= Ira Osborn Baker =

American academic (1853–1925)

Ira Osborn Baker was an American academic at the Grainger College of Engineering at the University of Illinois Urbana-Champaign.

==Biography==
Baker was born in Linton, Indiana, on September 23, 1853, the son of Amanda Osborn Baker and Hiram Walker Baker. Baker enrolled at the University of Illinois (now Grainger College of Engineering) in March 1871 and graduated in civil engineering in 1874, to become an assistant in civil engineering and physics and then in charge of the department in 1878.
He was in charge of the civil engineering department for 39 years, with an overall teaching career spanning 48 years.
His married his first wife Emma Burr on 1877-08-05 and his second wife Angie Ewing Ritter on 1913-08-07, and died on 1925-11-08.

==Treatise on Masonry Construction==
As an author, he was widely known for his 1889 Treatise on Masonry Construction which was the first comprehensive book on the subject.
He also collaborated with William A. Radford.
At the 1893 World's Columbian Exposition he led the division on engineering education, which formed the Society for the Promotion of Engineering Education (SPEE).

A contemporary review in the New York Engineering and Building Record described the Treatise as a broad and satisfactory treatment of the subject, with a few areas worthy of improvement.
The reviewer called Baker's "almost unqualified approval of dolomites" questionable, noting that New York engineers found local sources of such material substandard.
The reviewer also took issue with the illustrations for kinds of masonry and finished surfaces, which Baker had taken from a report of the American Society of Civil Engineers, observing that they were not up to the quality of the other illustrations in the book, and were somewhat misleading as rather than being illustrations of good quality work were in fact pictures of farm fences in Connecticut.
Other points that the reviewer took issue with were the use of concrete to make pneumatic foundations watertight, the reviewer asserting that "no amount of concrete will do this".

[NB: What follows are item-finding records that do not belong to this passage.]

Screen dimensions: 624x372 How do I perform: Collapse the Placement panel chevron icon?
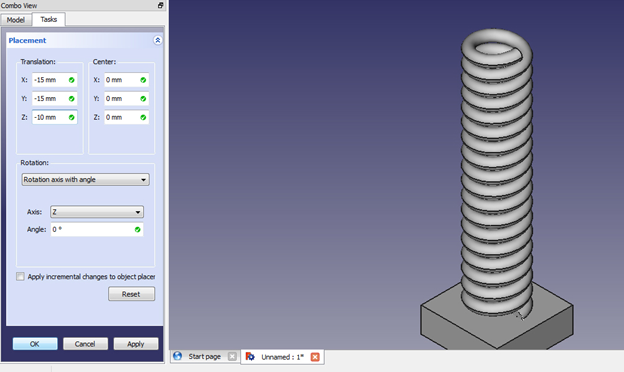(158, 40)
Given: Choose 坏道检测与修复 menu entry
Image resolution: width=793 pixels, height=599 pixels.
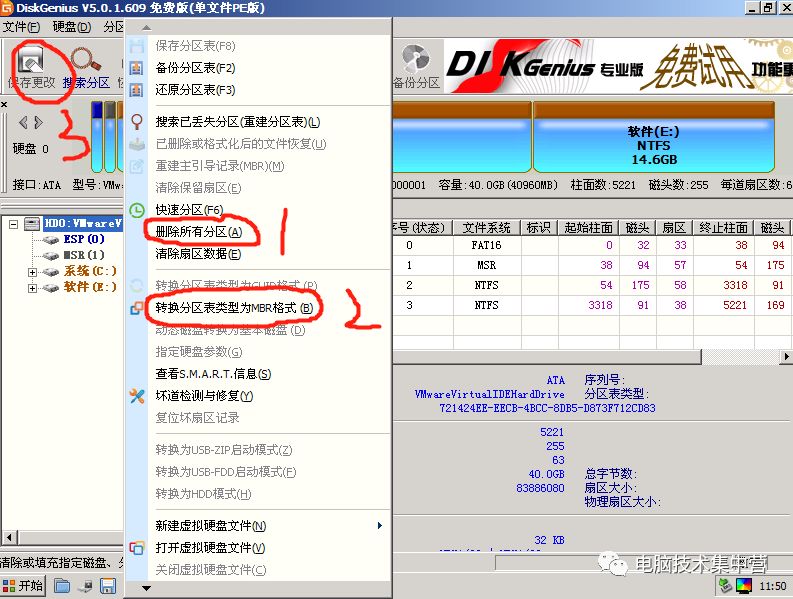Looking at the screenshot, I should coord(204,396).
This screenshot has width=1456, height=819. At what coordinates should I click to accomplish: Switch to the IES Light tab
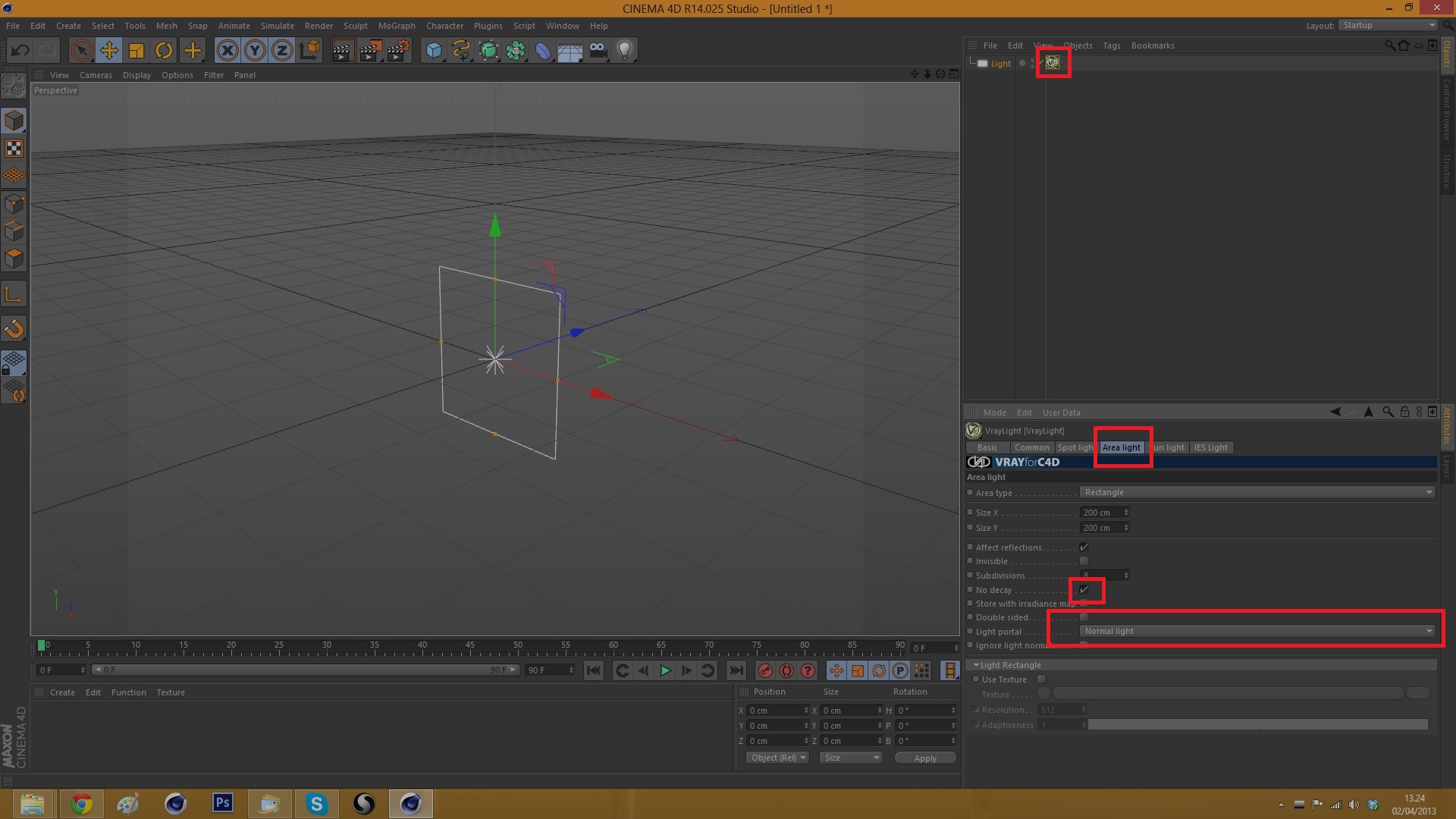[x=1210, y=447]
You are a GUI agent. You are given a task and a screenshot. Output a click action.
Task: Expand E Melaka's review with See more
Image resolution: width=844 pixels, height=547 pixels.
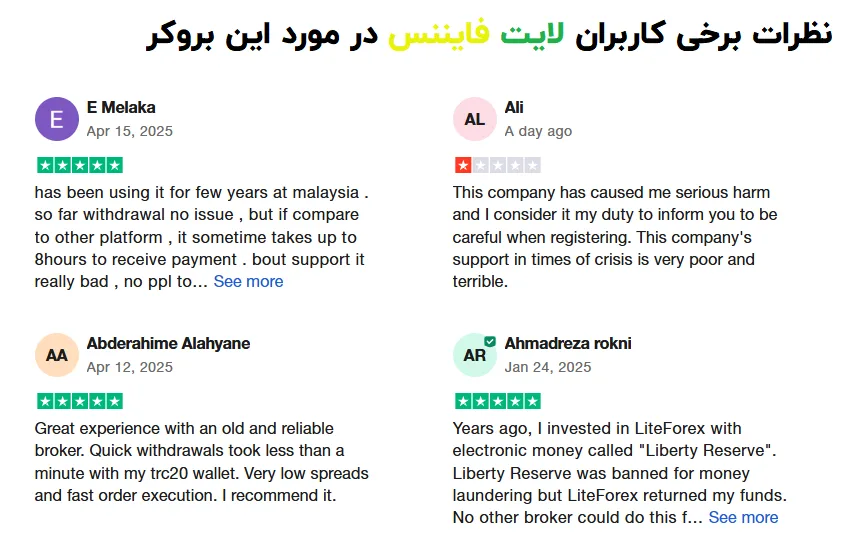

The reviewer observed an omission of a 1889 expert Report of the New York Aqueduct Commission, and the lack of a chapter on inspection, given the likelihood that the engineering students that the book was originally aimed at would likely find themselves doing masonry inspection after graduation.
Conversely, the book's index, and its various tables and diagrams were described as "good"; with theoretical problems "simply and clearly stated" and typical specifications "well selected".

By 1909, the book was in its tenth edition, revised and enlarged from the first.
An example of a professional engineer's use of the Treatise was published as Fisher 1896 in the same Engineering and Building Record.